Après avoir auditionné samedi soir le chauffeur de bus mis en cause, la RATP a indiqué ce dimanche à 20 Minutes avoir ouvert une procédure disciplinaire à son encontre. « A ce stade de l’enquête interne, le machiniste ne reconnaît pas les faits tels qu’ils ont été présentés dans la presse. Il reconnaît toutefois une faute de service, notamment avec le non-respect des règles d’exploitation en ayant refusé d’ouvrir les portes à deux jeunes femmes, à une heure tardive, à la station Botzaris », explique la RATP à 20 Minutes.

Une procédure disciplinaire « qui pourra aller jusqu’à la révocation »

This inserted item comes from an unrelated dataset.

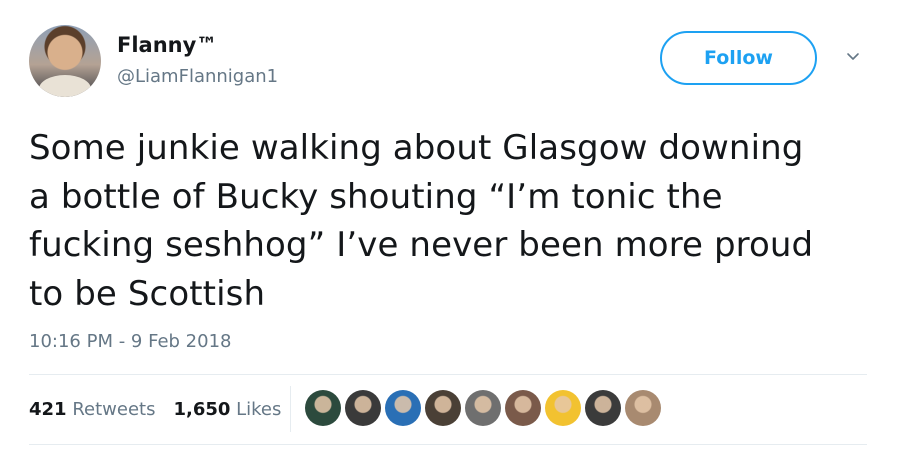 The image size is (899, 461). I want to click on likes-label: Likes, so click(259, 410).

« Dans ce contexte, la RATP a décidé d’ouvrir une procédure disciplinaire, à partir des premiers éléments recueillis, qui pourra aller jusqu’à la révocation », indique la régie des transports parisienne, sachant qu’à ce jour, aucune plainte judiciaire n’a été déposée. Le conducteur concerné, en poste à la RATP depuis quatre ans, n’a aucun antécédent dans son dossier et n’a jamais eu à faire « l’objet d’observation ou de sanction quant à son comportement ».

La RATP a également précisé à 20 Minutes que les vidéos à bord du bus utilisé le soir de l’incident ne pouvaient plus être exploitées car hors délai, et a indiqué qu’elle allait prolonger son enquête interne en attendant le recueil des témoignages. Malgré un appel à témoins lancé sur Twitter, elle précise que pour l’instant, aucun retour ne lui a été fait.

La régie des transports a également contacté, par deux fois, l’auteur du signalement, le père de la jeune femme, en vain. « Pour la poursuite de la procédure, il est essentiel qu'(il) nous livre directement son témoignage en dressant un signalement complet auprès de nos services ».

Dans un communiqué de presse commun au ministère chargé des Transports et au secrétariat d’Etat chargé de l’Egalité entre les femmes et les hommes, un appel à témoins a également été lancé samedi soir afin de recueillir tous les témoignages utiles. Elisabeth Borne et Marlène Schiappa indiquent « suivre avec la plus grande attention le déroulement de cette enquête, et savent la détermination de la RATP à faire respecter les principes de laïcité et du droit de chacune et chacun à circuler librement dans les transports publics ».